| name | etl-profiling |
| description | Profile and optimize ETL step performance — CPU time, memory usage, and I/O bottlenecks. Use when an ETL step is slow, uses too much memory, or when the user asks to profile, optimize, or speed up a step. Covers profiling commands, categorical dtype optimization, vectorization, SUBSET filtering for fast dev runs, and iterative diagnose→fix→reprofile workflow. |
| metadata | {"internal":true} |
ETL Step Profiling & Optimization
Quick Start
.venv/bin/etl d profile --cpu garden/namespace/version/dataset
.venv/bin/etl d profile --mem garden/namespace/version/dataset
.venv/bin/etl d profile --cpu garden/namespace/version/dataset -f process_data
Workflow
- Check feather schemas first — before profiling, inspect the on-disk types of large tables:
import pyarrow.feather as pf
for field in pf.read_table("data/meadow/.../table.feather").schema:
print(f"{field.name}: {field.type}")
- Profile — measure, never guess
- Identify the bottleneck — read the
% column, focus on the top 3 lines
- Diagnose — is it I/O, dtype waste, or algorithmic?
- Fix one thing — apply the smallest targeted fix
- Re-profile — verify improvement, repeat
Reading Profile Output
The profiler outputs a table with columns:
Line Hits Time Per Hit % Time Line Contents
46 1 1.46e+10 1.46e+10 41.7 tb = ds_meadow.read("population")
- % Time — focus here. Sort by this mentally; anything >5% is worth investigating.
- Hits — number of times the line executed. High hits on simple ops = loop to vectorize.
- Per Hit — time per call. High per-hit on a single call = the operation itself is slow.
Caveat: line_profiler adds overhead. Functions that run fast but are called from many instrumented lines can appear inflated. If a line shows >20% but the step runs fast in practice, the profiler overhead is distorting results. Verify with wall-clock timing:
import time; t0 = time.time()
print(f"Took {time.time() - t0:.2f}s")
Common Bottlenecks & Fixes
1. String Columns That Should Be Categoricals
Symptom: ds.read() takes many seconds; memory in GB for a table with <1000 unique values per column.
Diagnose:
import pyarrow.feather as pf
arrow_table = pf.read_table("data/meadow/namespace/version/dataset/table.feather")

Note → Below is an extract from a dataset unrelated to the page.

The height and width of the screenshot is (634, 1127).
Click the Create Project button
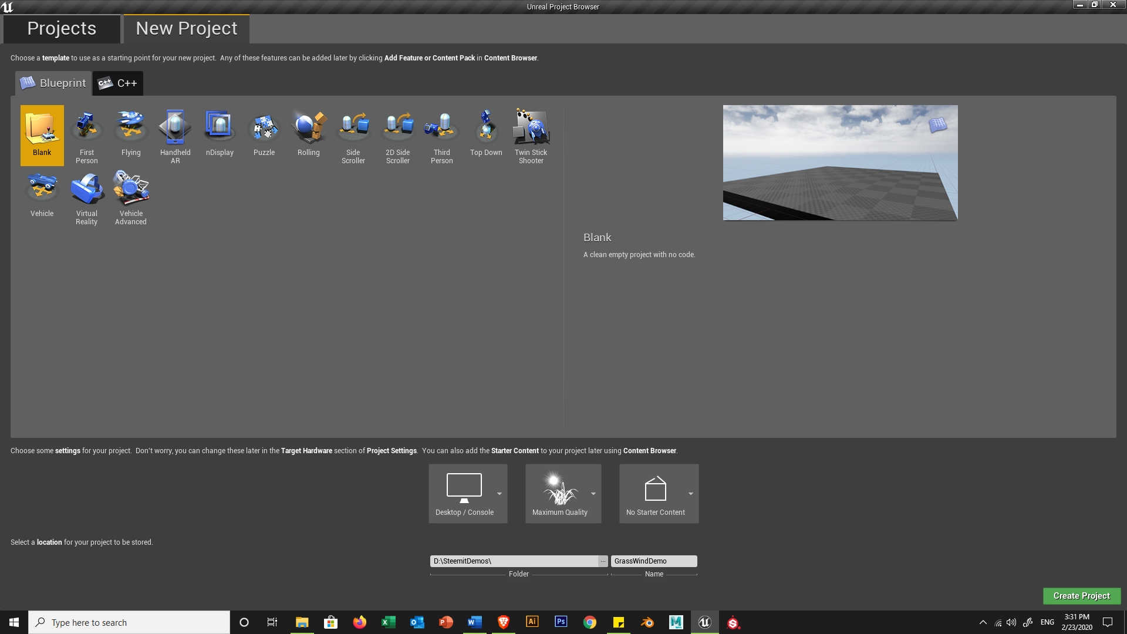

for field in arrow_table.schema:
print(f"{field.name}: {field.type}")
Check unique counts:
for col in ['country', 'variant', 'age', 'sex']:
unique = arrow_table.column(col).unique()
print(f"{col}: {len(unique)} unique values out of {arrow_table.num_rows:,} rows")

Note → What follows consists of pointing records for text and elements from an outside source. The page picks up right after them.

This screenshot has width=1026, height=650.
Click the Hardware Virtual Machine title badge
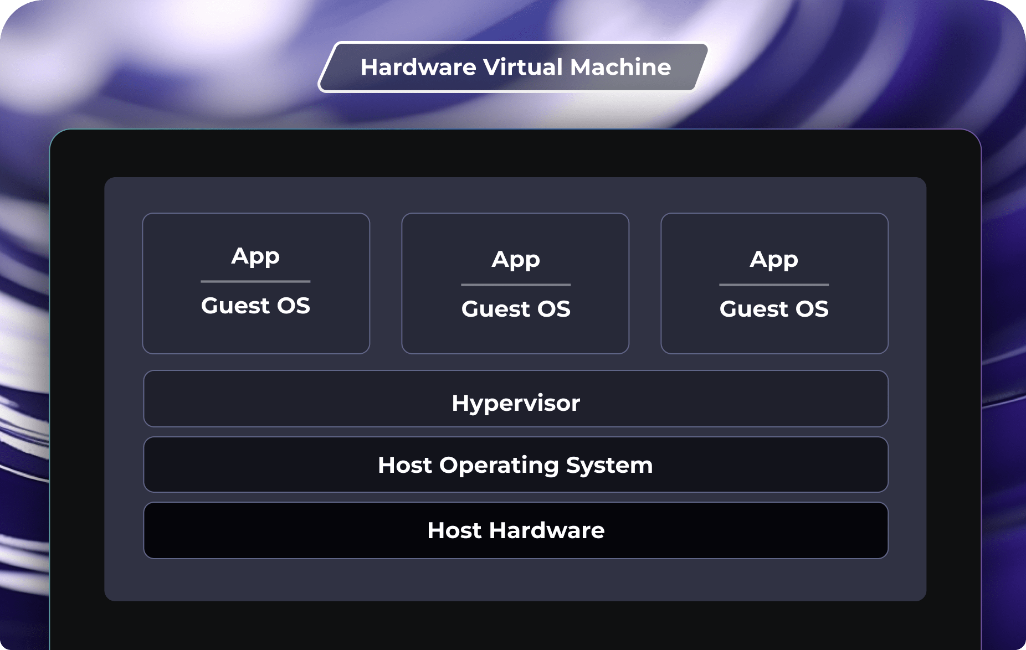coord(514,67)
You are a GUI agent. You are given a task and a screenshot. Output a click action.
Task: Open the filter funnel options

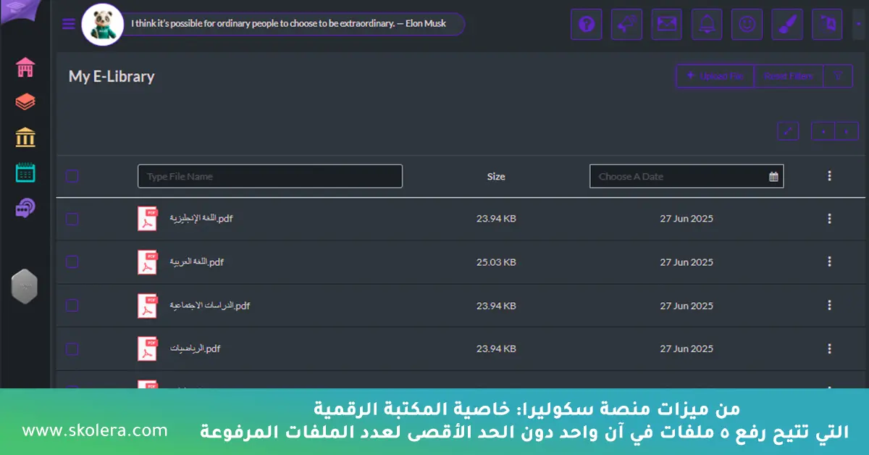coord(839,76)
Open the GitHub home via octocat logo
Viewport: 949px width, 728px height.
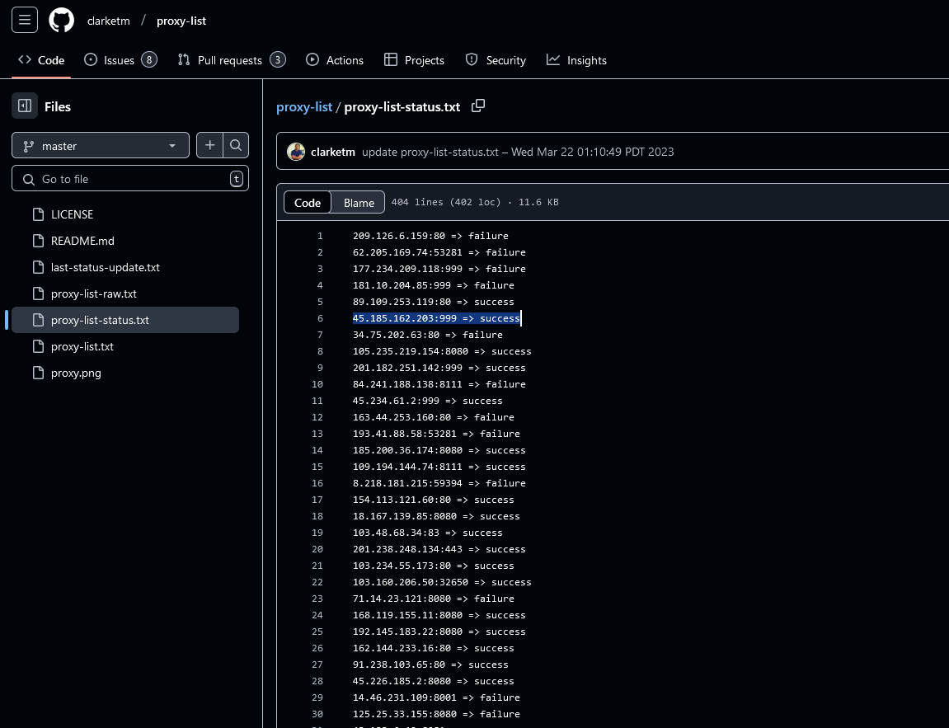tap(61, 20)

Fix upstream (meadow step) — convert to categorical before .format():
for col in ["country", "variant", "sex", "age"]:
if col in tb.columns:
tb[col] = tb[col].astype("category")
tb = tb.format(index_columns, short_name="table_name")
Fix downstream (garden step) — read with safe_types=False to preserve categoricals:
tb = ds_meadow.read("table_name", safe_types=False)
safe_types=True (the default) converts categoricals back to string[pyarrow], losing all the savings.
Impact: Typically 90-99% memory reduction and 5-30x faster reads for tables with >1M rows.
2. Slow Reads Despite Categoricals
Symptom: ds.read() is fast with safe_types=False but slow with default safe_types=True.
Fix: Use safe_types=False when you don't need the type safety guarantees. Be aware that categorical columns behave slightly differently (e.g., .replace() may warn about deprecated behavior — use .cat.rename_categories() instead).
3. Row-by-Row Operations
Symptom: .apply(lambda row: ..., axis=1) or Python loops over rows showing high time.
Fix with np.select:
tb["result"] = tb.apply(lambda row: row["a"] if row["a"] > 0 else row["b"], axis=1)
import numpy as np
conditions = [tb["a"] > 0]
choices = [tb["a"]]
tb["result"] = np.select(conditions, choices, default=tb["b"])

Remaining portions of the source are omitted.